To go global, Vinod said, Petra had set up offices in London, Albuquerque in New Mexico and Los Angeles. “The strategy for us going forward is to strengthen the technical support and marketing team from 10 to 25 people. More distributors would be appointed in Europe, the US and Asia, especially in China and India,’’ he said.
The company’s De-Link compound, which is used to turn old rubber into “new”, is sold commercially in Thailand, Indonesia and China, and it would be extended into more markets.

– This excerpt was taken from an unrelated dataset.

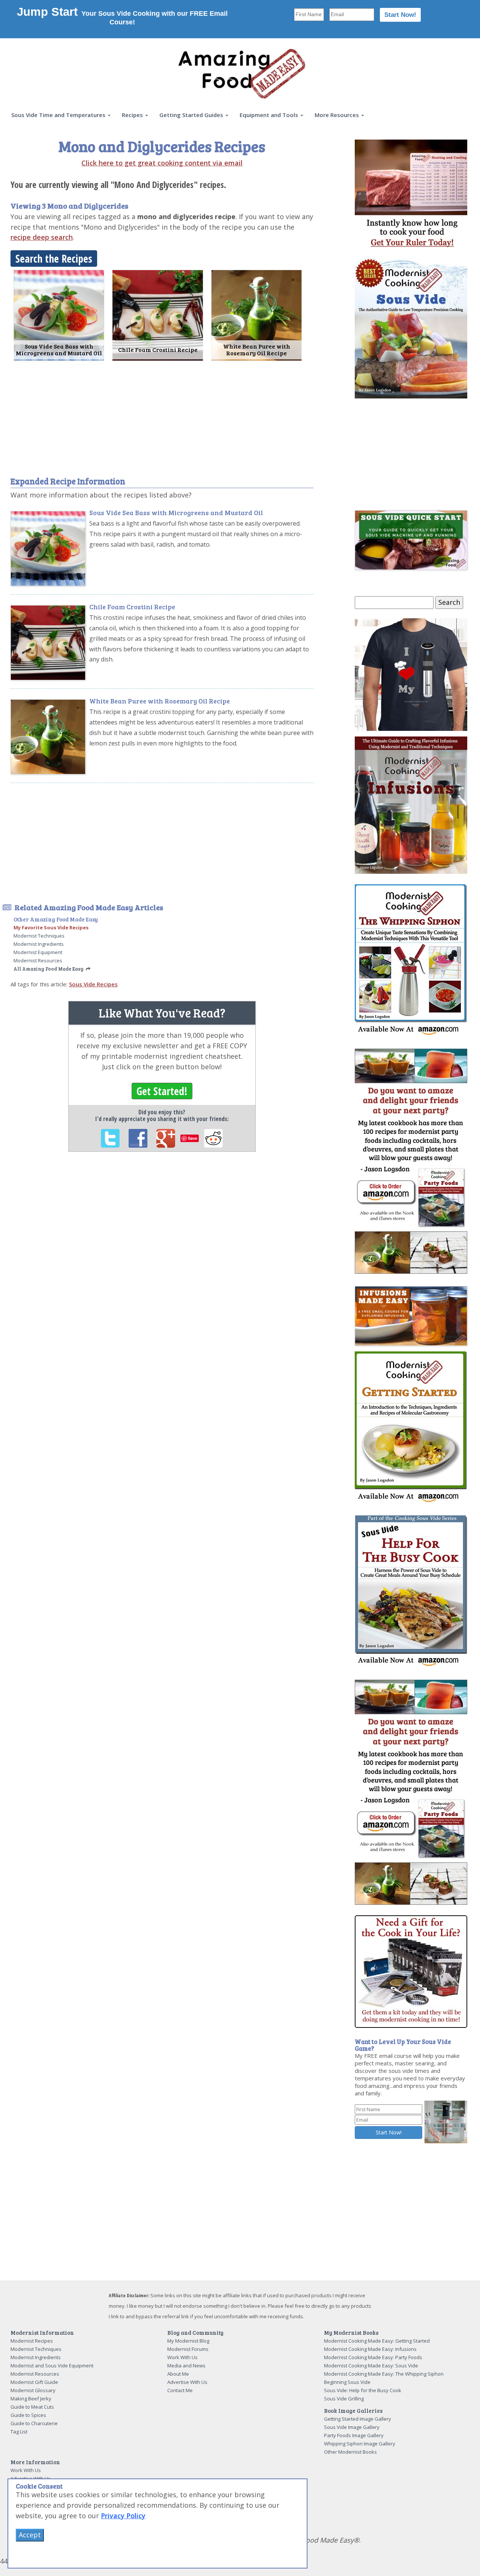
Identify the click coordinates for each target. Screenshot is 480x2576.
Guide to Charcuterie (34, 2423)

Green Rubber has also teamed up with some parties to manufacture and sell rubber products made from recycled rubber wastes. A plant is expected to be built in Gallup near Albuquerque and another jointly with US-based Apache Mills in the US. Apache Mills is a supplier of rubber products to Wal-Mart.
With the green wave catching on fast globally, Vinod hopes that one day, Green Rubber would become a trademark for most rubber-based products. He likes the idea of “Intel Inside’’ for computers and hopes to emulate that for rubber products.
Whether that will happen remains to be seen, as these are still early days for Green Rubber, which may want to get on the fast lane.
The biggest challenge for Green Rubber is to educate consumers and rubber product manufacturers on the need to recycle and that recycled products are as good as those using virgin rubber.
Vinod knows the challenges too well. But he is also the man who, at the age of 20, had built his business from scratch (unfortunately, he suffered the wrath of the Asian economic crisis). He is making a strong comeback with the new offerings and remains confident that “the proof of the pudding will be in the eating.’’
Time will tell whether Petra or Green Rubber will be successful. For now, he is working hard with a team of experts cruising the world to spread the word on green.